Member of the House of Lords Lord Temporal
- In office 1970–1993
- Preceded by: The 5th Earl Cawdor
- Succeeded by: The 7th Earl Cawdor

Personal details
- Born: 6 September 1932
- Died: 20 June 1993 (aged 60)
- Spouse: Cathryn Hinde ​(m. 1956⁠–⁠1979)​ Countess Angelika Lazansky von Bukowa ​ ​(m. 1979)​
- Children: Lady Emma Campbell; Lady Elizabeth Campbell; Colin Campbell, 7th Earl Cawdor; The Hon. Frederick Campbell; Lady Laura Campbell;
- Parents: John Campbell, 5th Earl Cawdor (father); Wilma Mairi Vickers (mother);
- Relatives: Clan Campbell of Cawdor
- Education: Eton College Magdalen College Royal Agricultural University
- Occupation: landowner, politician

= Hugh John Vaughan Campbell, 6th Earl Cawdor =

Scottish peer and landowner

Hugh John Vaughan Campbell, 6th Earl Cawdor (6 September 1932 – 20 June 1993), was a Scottish peer and landowner, a member of the House of Lords from 1970 until his death.

==Biography==
Campbell was the son of John Campbell, 5th Earl Cawdor, and Wilma Mairi Vickers. He studied at Eton College, Magdalen College, Oxford, and the Royal Agricultural College, Cirencester.

He held the office of High Sheriff of Carmarthenshire in 1964. Although Scottish, he lived at Golden Grove, Llandeilo, in Wales, until his father's death in 1970, when he inherited the family estates in Scotland, some 50,000 acres.

==Marriages and children==
Lord Cawdor was married firstly on 19 January 1956 to Cathryn Hinde, daughter of Major-General Sir Robert Hinde DSO KBE CB, and his wife Evelyn Muriel Wright. They had five children:

- Lady Emma Clare Campbell (born 15 March 1958); married David Marrian on 29 January 1983, and has three sons.
- Lady Elizabeth Campbell (born 24 September 1959); married William Robert Charles Athill in 1990, and has one daughter and one son. Their daughter, Storm, married Richard Hollingsworth in September 2021.
- Colin Robert Vaughan Campbell, 7th Earl Cawdor (born 30 June 1962); married Lady Isabella Rachel Stanhope, daughter of William Stanhope, 11th Earl of Harrington, on 21 October 1994, and had issue, including Lady Jean Campbell.

Given exercise a
Rewrite the listing with "Create New" swapped for "Add New", changing nothing else, and omit the pictures from your answer.
The biography above and the listing that follows are unrelated material.

The input
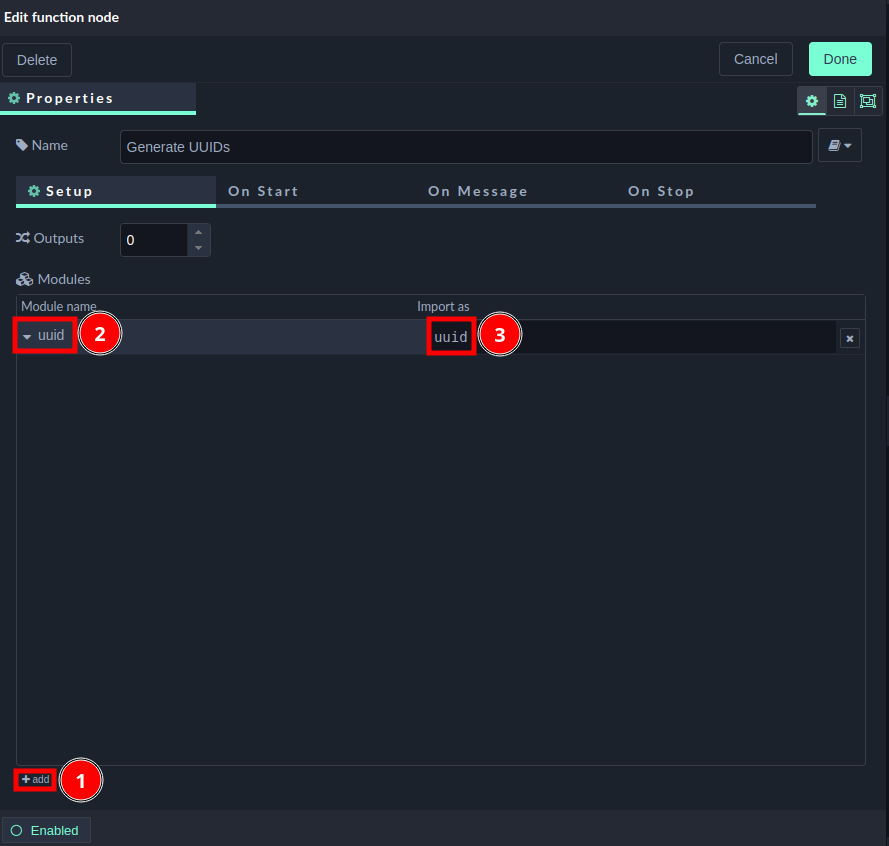Open node appearance settings icon

(x=867, y=101)
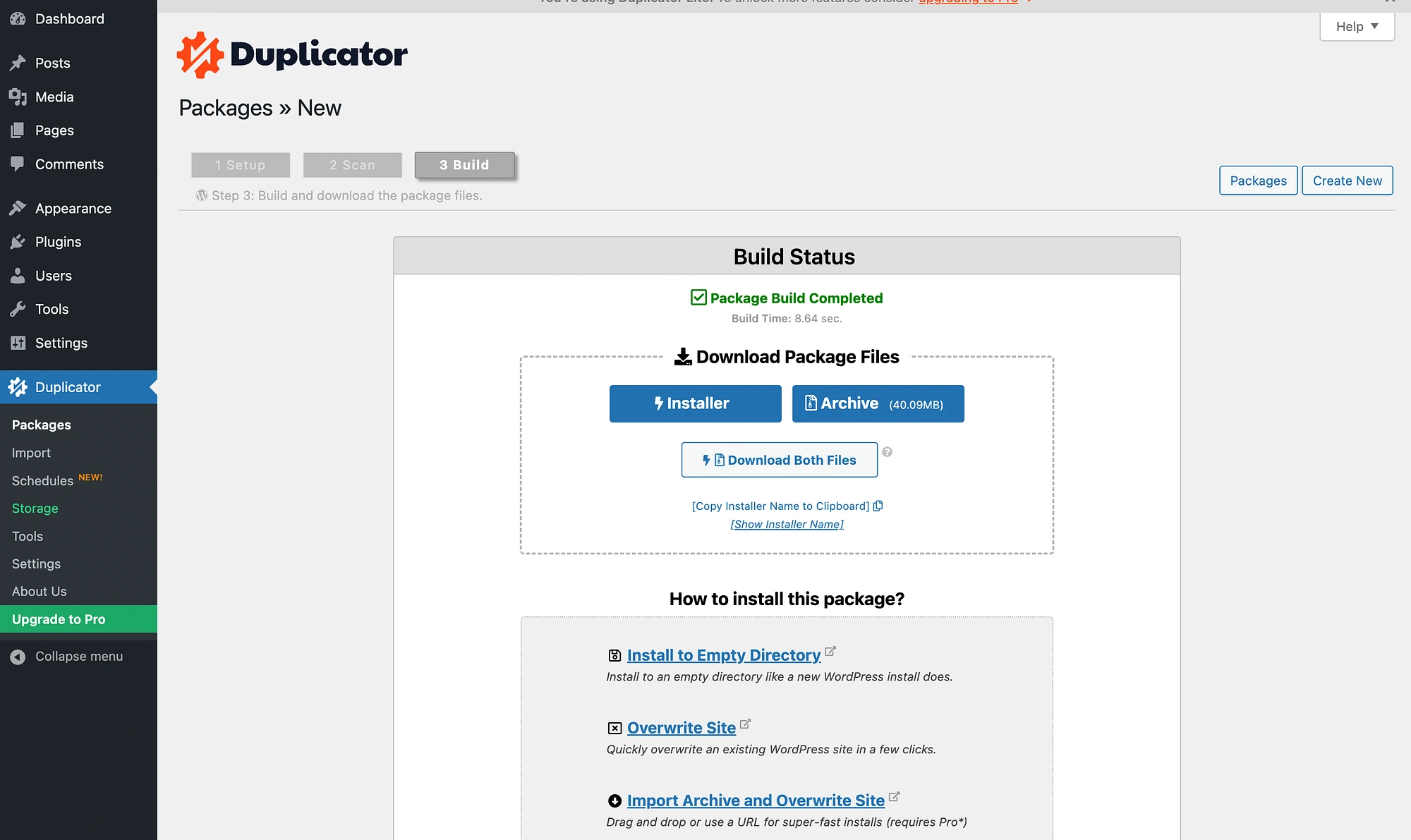Click the Create New button
Image resolution: width=1411 pixels, height=840 pixels.
pyautogui.click(x=1347, y=180)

Given exercise b
According to the biography of the 6th Earl Cawdor, what office did he hold in 1964?

Written response a
Open node appearance settings icon

(x=867, y=101)
Click the Add New button
Image resolution: width=1411 pixels, height=840 pixels.
pyautogui.click(x=1347, y=180)

Written response b
High Sheriff of Carmarthenshire.